Karecia Byfield, MBBS1, Tinsae Anebo, MD1, Fnu Deepali, MD2, Kevin Robinson, MBBS3, James Walter, MD3 1Jefferson Einstein Hospital/Thomas Jefferson University, Philadelphia, PA; 2Jefferson Einstein Hospital, Philadelphia, PA; 3Jefferson Einstein Philadelphia Hospital, Philadelphia, PA Introduction: Medical management of Inflammatory Bowel Disease (IBD) in the elderly remains challenging due to underrepresentation in clinical trials for newer therapy along with added complexity from comorbidities, side effects and cost concerns. Gaps in evidence for effective medical management presents an opportunity for physicians to favor surgical management. A randomized controlled trial by C.Y. Ponsioen et al. revealed that in patients with non-stricturing, limited ileocecal Crohn’s disease that is unresponsive to standard therapy, laparoscopic resection may be a viable option instead of infliximab. Similarly, a Swedish cohort study found that patients with IBD age 60 years and older had lower biologic and immunomodulator use and higher risks of bowel surgery. With the growing population of elderly patients with IBD, our study aims to explore the clinical outcomes of patients receiving surgical monotherapy vs. adjunctive biologic use in the management of Crohn’s Disease. Methods: Data from the U.S Collaborative Network-TriNetX was used to compare clinical outcomes of patients who received surgical intervention only to those with adjunctive biologic use. Patients were divided into two groups: those with surgical intervention only and those with surgery followed by biologic use. The cohorts were propensity score-matched based on demographics, laboratory investigations e.g., C-reactive protein, medications and comorbidities such as cardiovascular disease. Patients were then followed for 1 year to assess outcomes such as mortality, need for repeat surgical intervention, hospitalization and sepsis. Results: Both cohorts consisted of 679 patients with similar baseline characteristics after propensity score matching. The mean age was 71
± 7 years with 54% of the cohort being female. Our analysis found that within 1 year of the index event, the cohort who received surgical monotherapy, had a significantly higher risk of mortality, need for repeat surgical intervention such as colectomy, sepsis, hospitalization and ICU admission. Discussion: Our study highlights that adjunctive biologic use after surgical intervention in elderly patients is associated with a significantly reduced risk of sepsis, repeat surgical interventions, hospitalizations and mortality. Despite concerns for medication risks and limited evidence from trials, biologics may offer improved outcomes in conjunction with surgery. Further longitudinal studies are needed to explore the therapeutic benefits of biologics in the elderly.

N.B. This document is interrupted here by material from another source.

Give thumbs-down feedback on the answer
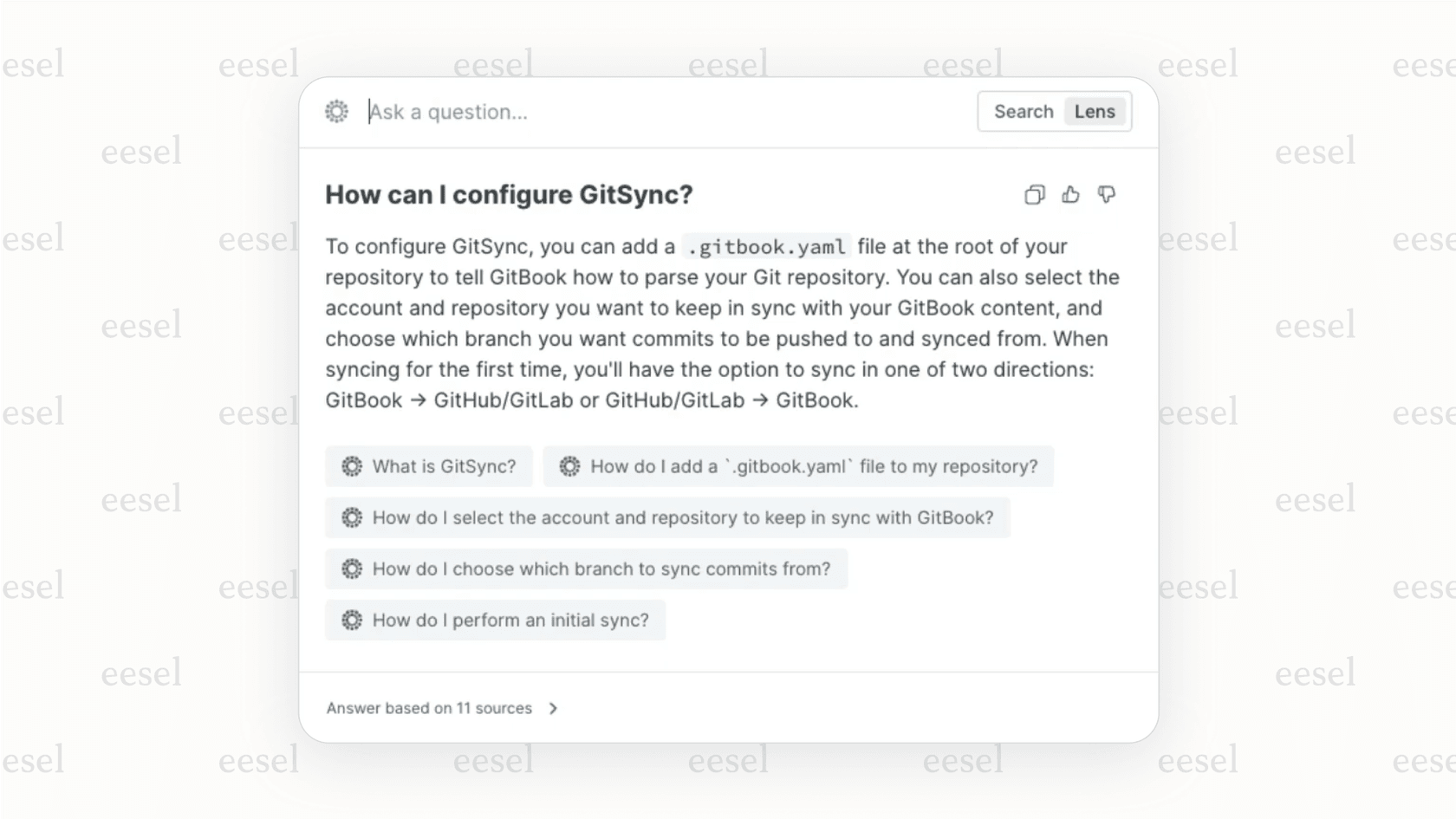The image size is (1456, 819). coord(1107,195)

Figure: Table Showing Clinical Outcomes
Disclosures: Karecia Byfield indicated no relevant financial relationships. Tinsae Anebo indicated no relevant financial relationships. Fnu Deepali indicated no relevant financial relationships. Kevin Robinson indicated no relevant financial relationships. James Walter indicated no relevant financial relationships.
Karecia Byfield, MBBS1, Tinsae Anebo, MD1, Fnu Deepali, MD2, Kevin Robinson, MBBS3, James Walter, MD3. P3256 - Comparative Outcomes of Surgical Monotherapy vs Adjunctive Biologic Use in Elderly Patients With Crohn’s Disease, ACG 2025 Annual Scientific Meeting Abstracts. Phoenix, AZ: American College of Gastroenterology.